【Purpose】Peer support is highly effective for cancer-related distress but cannot rely solely on professionals. Japan’s Cancer Control Act (2007) promoted peer support, but sustaining services—especially in hospitals—has been challenging. The COVID-19 pandemic halted all peer support activities. In 2024, the Tokyo Metropolitan Government conducted peer supporter training to strengthen services. However, the post-pandemic status remains unclear. This study evaluates peer support programs in Tokyo.
【Sample and setting】The study surveyed 499 institutions in Tokyo, including cancer hospitals, patient organizations, support groups, nursing stations, and public health offices.
【Procedures】Between December 2024 and February 2025, research requests and questionnaires were sent via email or postal mail. The survey gathered details on peer support programs, including activity types, eligibility, organization, and training. Responses were collected online or by return envelope. The study received approval from the Institutional Review Board (IRB).
【Results】A total of 102 responses were collected (20% response rate), including 32 hospitals, 5 government entities, and 65 patient groups. Peer support activities included individual consultations (41 cases) and salon-style group sessions (61 cases). Programs were managed by healthcare professionals (24 cases), peer-professional collaborations (42 cases), and peer-led initiatives (36 cases).
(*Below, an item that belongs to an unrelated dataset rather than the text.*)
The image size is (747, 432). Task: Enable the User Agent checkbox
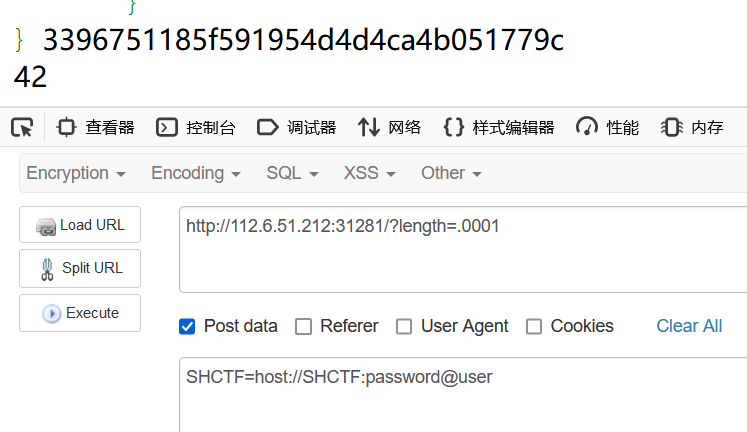point(404,327)
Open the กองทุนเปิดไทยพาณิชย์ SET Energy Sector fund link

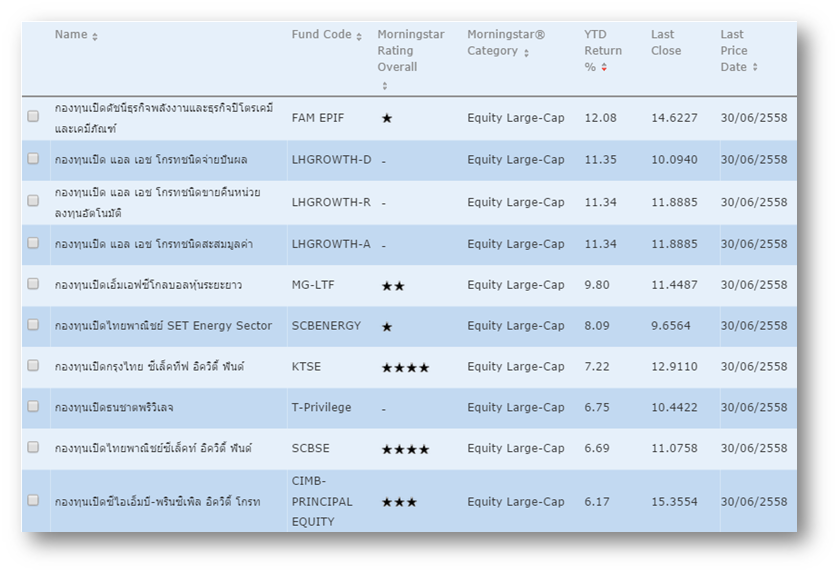163,326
Within designated cancer hospitals, peer support included three in-person consultations, two telephone consultations, and three online consultations. Salon-style sessions comprised one peer-led self-help group, ten collaborative groups, and thirteen healthcare professional-led groups. 56.8% of programs were in Tokyo’s 23 wards, 13.8% in the other municipalities, and 20.1% online. Peer support training participation was reported in 68% of hospitals, 60% of government programs, and 44% of community groups.
【Conclusion and clinical implication】Regional patient groups complement hospital-based peer support, which is mostly healthcare-led or collaborative. Increasing trained peer supporters and structured matching systems will improve access and quality. Strengthening training and hospital collaboration ensures long-term sustainability.